Je ne sais pas vraiment (ce qui ne signifie pas la même chose que « Je ne sais vraiment pas »…) pourquoi l’œuvre d’un artiste tel que François Lunven me fascine à ce point, de cette manière involontaire et irrésistible. Sans doute y a-t-il là ce phénomène que Lunven lui-même disait vouloir susciter : d’une part l’horreur, de l’autre une attirance profonde – ce « couple de sentiments contraires et extrêmes » qu’il essayait « de faire surgir dans l’esprit du spectateur ».

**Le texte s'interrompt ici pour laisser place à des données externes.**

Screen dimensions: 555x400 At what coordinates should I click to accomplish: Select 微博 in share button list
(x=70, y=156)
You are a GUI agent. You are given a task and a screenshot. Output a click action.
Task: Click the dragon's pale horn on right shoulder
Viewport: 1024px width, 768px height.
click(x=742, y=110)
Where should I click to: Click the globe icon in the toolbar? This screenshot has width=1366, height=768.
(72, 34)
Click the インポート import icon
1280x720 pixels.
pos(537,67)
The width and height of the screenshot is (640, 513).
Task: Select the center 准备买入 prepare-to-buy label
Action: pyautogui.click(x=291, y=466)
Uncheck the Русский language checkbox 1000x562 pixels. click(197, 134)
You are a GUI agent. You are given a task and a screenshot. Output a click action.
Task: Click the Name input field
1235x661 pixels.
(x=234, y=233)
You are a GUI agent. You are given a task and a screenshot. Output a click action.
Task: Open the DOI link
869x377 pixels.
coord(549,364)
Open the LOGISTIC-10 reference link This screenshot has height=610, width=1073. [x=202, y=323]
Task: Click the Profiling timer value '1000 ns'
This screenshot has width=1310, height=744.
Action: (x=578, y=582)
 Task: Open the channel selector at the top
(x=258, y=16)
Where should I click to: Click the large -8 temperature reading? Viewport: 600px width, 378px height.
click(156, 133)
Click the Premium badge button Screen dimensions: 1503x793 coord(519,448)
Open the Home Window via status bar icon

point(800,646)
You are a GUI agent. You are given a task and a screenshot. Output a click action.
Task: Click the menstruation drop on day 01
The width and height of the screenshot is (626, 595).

François Lunven : Bomb-x-sex-tron, huile sur toile, juin 1971
Une dizaine de toiles et une dizaine de dessins de François Lunven, plus une belle série de gravures, sont actuellement exposés (jsuqu’au 17 octobre) à la galerie Alain Margaron, à Paris dans le Marais, dans le cadre d’une exposition conjointe Lunven/Réquichot. Un rapprochement que le propriétaire de la galerie – qui a déjà consacré plusieurs expos à l’œuvre de Lunven, depuis 1997 – explique ainsi :
« Tous les deux ont connu une carrière brève, fulgurante. Ils ont été remarqués très rapidement, non seulement par des acteurs importants du monde de l’art (Daniel Cordier ou bien Alfred Pacquement pour Réquichot, Claude Fournet pour Lunven ou encore Pierre Gaudibert qui a montré ses gravures au Musée d’art moderne de la ville de Paris en 1970), et également par des intellectuels de leur temps (par exemple Roland Barthes pour Réquichot, Bernard Noël pour Lunven). Ils ont interrompu brutalement leur vie en se défenestrant l’un et l’autre la veille d’une exposition. »
(Lunven est mort en 1971, à l’âge de 29 ans ; Réquichot dix ans plus tôt, à 32 ans.)

François Lunven : Sans Titre, crayon Wolf
Les analogies entre les deux peintres ne s’arrêtent pas aux données biographiques. Il y a quelque chose de commun dans leurs thématiques et leur manière de les traiter, quelque chose qui me semble (et là je me risque sur des terrains glissants…) se rapprocher de l’ « intériorisation subjective du monde » dont parle Christophe Bident à propos de Bernard-Marie Koltès. Ce monde qui se traduit chez Lunven par la naissance de créatures hybrides, issues des amours improbables des insectes et des machines, des êtres humains et des artefacts, de la chair et du métal ; des êtres à la fois imprécis, inachevés, et cependant rendus avec un luxe hyperréaliste de détails qui les impose avec force à notre imagination. Recompositions que Gérard Durozoi désigne sous le terme d’ « anagrammes anatomiques ». Dans les gravures, la précision du trait et son foisonnement contribuent à les rendre plus présents ; dans les huiles, c’est la couleur souvent brutale et éclatante qui nous conduit vers l’intérieur de cet univers.

François Lunven : Sans titre, huile sur toile, 1971
Dans le travail de Lunven, écrit Bernard Noël, « tout s’organise selon deux directions principales : l’anatomie et le combat. Ce dernier est partout sensible à cause d’une agressivité tournée tantôt vers le dehors (le spectateur), tantôt vers l’intérieur quand prédominent éclatements, blessures, greffes violentes. » Le texte de Bernard Noël décrit comment le travail de Lunven s’accomplit à la manière d’un « fourneau alchimique destiné à lui permettre de porter au ‘blanc’ (c’était son expression) ses capacités mentales ». Le parallèle avec l’œuvre de l’alchimiste étant d’autant plus juste que cette dernière a également pour but la transmutation de son auteur même à travers les diverses opérations effectuées.